WASHINGTON — A Texas man who plotted to blow up a Virginia data center was sentenced to 10 years in federal prison Friday.
According to Acting U.S. Attorney for the Northern District of Texas Prerak Shah, 28-year-old Seth Aaron Pendley of Wichita Falls, Texas, attempted to destroy a building with an explosive. He was arrested in April and pleaded guilty to the charges in June 2021.
“The Justice Department is constantly on guard for threats posed by violent domestic extremists,” said Acting U.S. Attorney Prerak Shah. “As this case shows, radicals are lurking on the internet, looking for ways to lash out – and far too often, they move their plans off of the web and into the real world. We are indebted to the FBI employee who put his life on the line to disrupt Mr. Pendley’s plot before he could inflict real harm on data center workers, and are proud of today’s sentence.”
In a complaint filed in federal court, FBI special agent John Coyle said a confidential source notified the FBI in January of threatening posts on social media by a user later identified as Presley.
A second confidential source later in January notified the FBI that Pendley had threatened to blow up Amazon Web Services data centers in Ashburn, Virginia, to “kill off about 70% of the of the internet.”
When the confidential source offered to help Pendley get C4 explosives to use in the attack, Pendley was enthusiastic. He would later show the source a hand-drawn map of the data center and explained how he planned to disguise his car to not be detected by law enforcement.
In March, the source introduced Penley to an undercover FBI agent pretending to be an explosives supplier.
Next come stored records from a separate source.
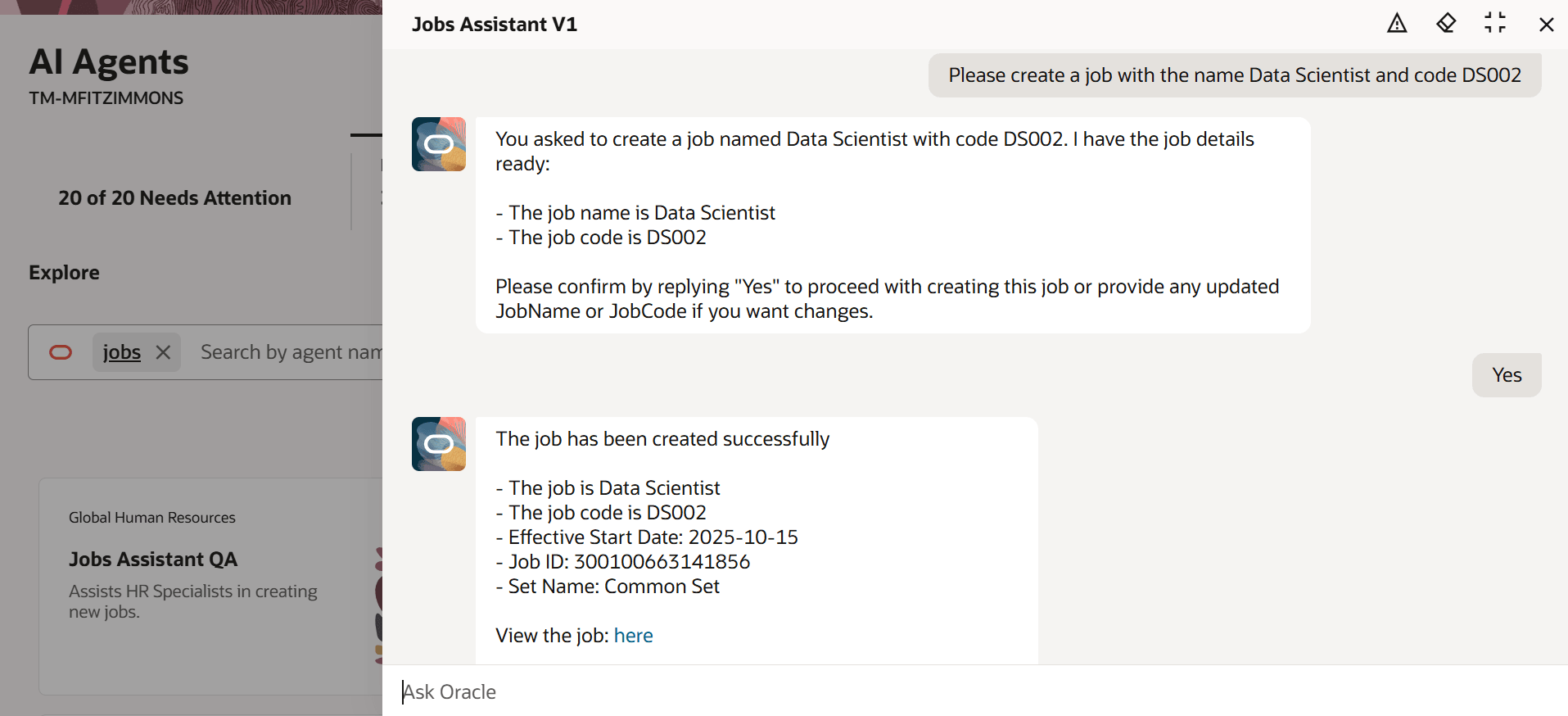Image resolution: width=1568 pixels, height=716 pixels.
Task: Remove the jobs search filter chip
Action: tap(162, 351)
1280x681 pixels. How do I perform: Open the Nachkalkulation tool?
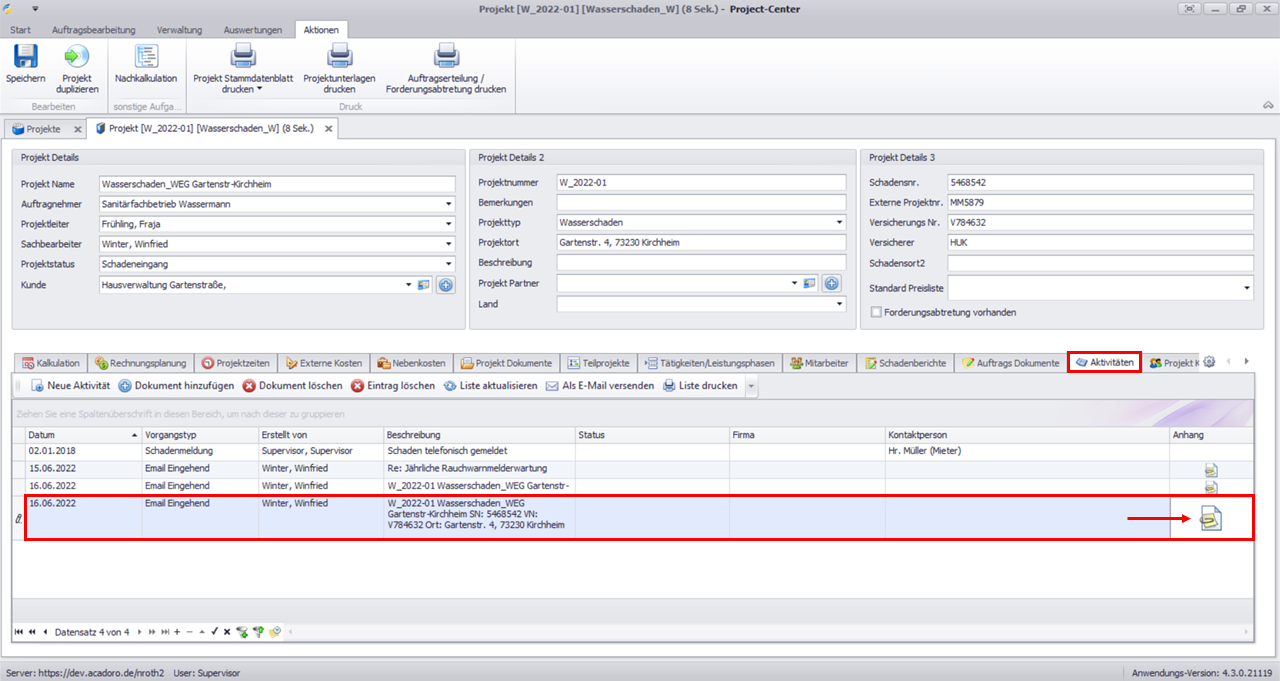click(146, 57)
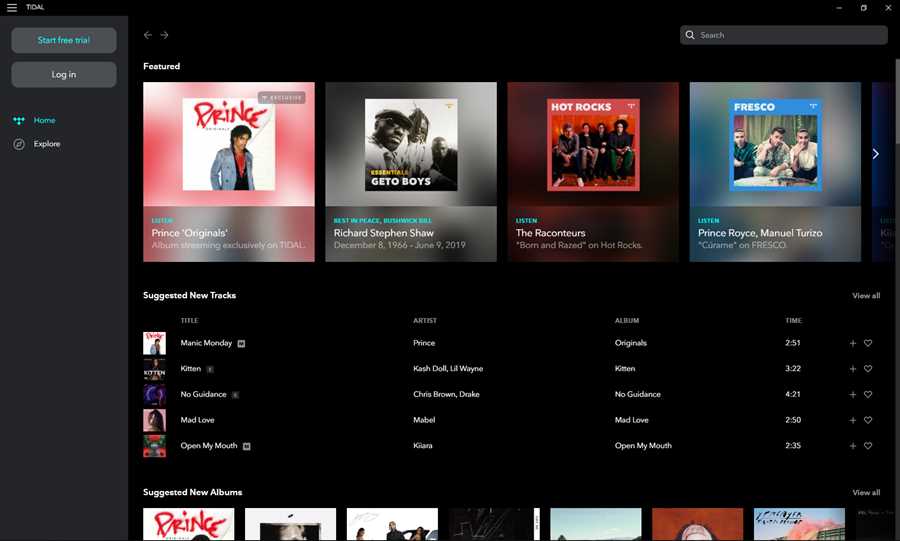The height and width of the screenshot is (541, 900).
Task: Go forward with the right arrow
Action: click(164, 35)
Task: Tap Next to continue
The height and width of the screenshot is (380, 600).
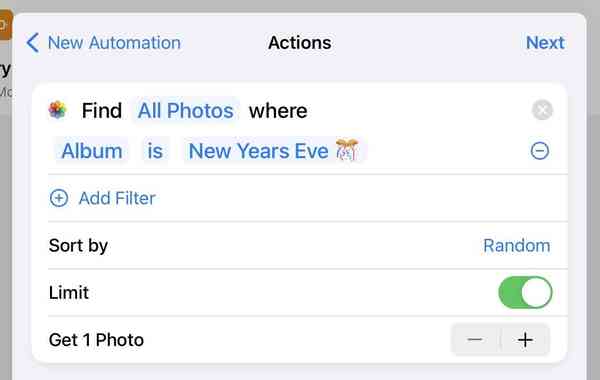Action: (545, 42)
Pendley allegedly told the undercover agent all about his plan to attack web servers that he believed provided services to the FBI, CIA, and other federal agencies.
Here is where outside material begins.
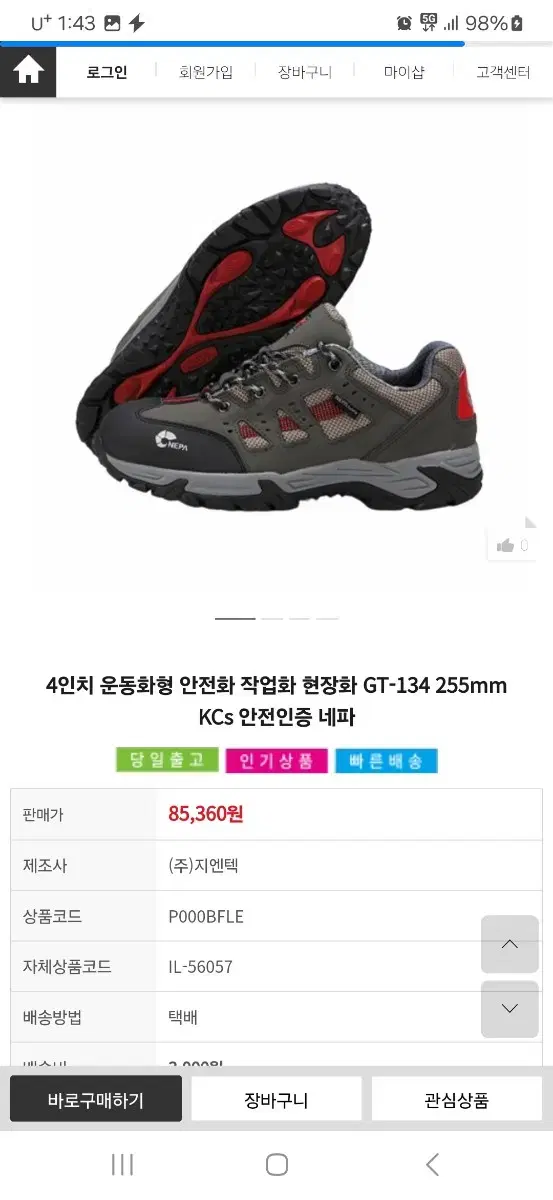553x1200 pixels.
Task: Tap the scroll-up arrow button
Action: 510,944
“The main objective is to f*** up the Amazon servers,” he said, adding that he hoped to anger “the oligarchy” enough to provoke a reaction that would convince the American people to take action against what he perceived to be a “dictatorship.”
According to federal officials, Pendley bragged about being at the Jan. 6 Capitol insurrection that led to the death of multiple people, including a U.S. Capitol Police officer.
Pendley again met with the undercover agent in April to pick up what he believed to be explosive devices that were inert and was arrested by FBI agents.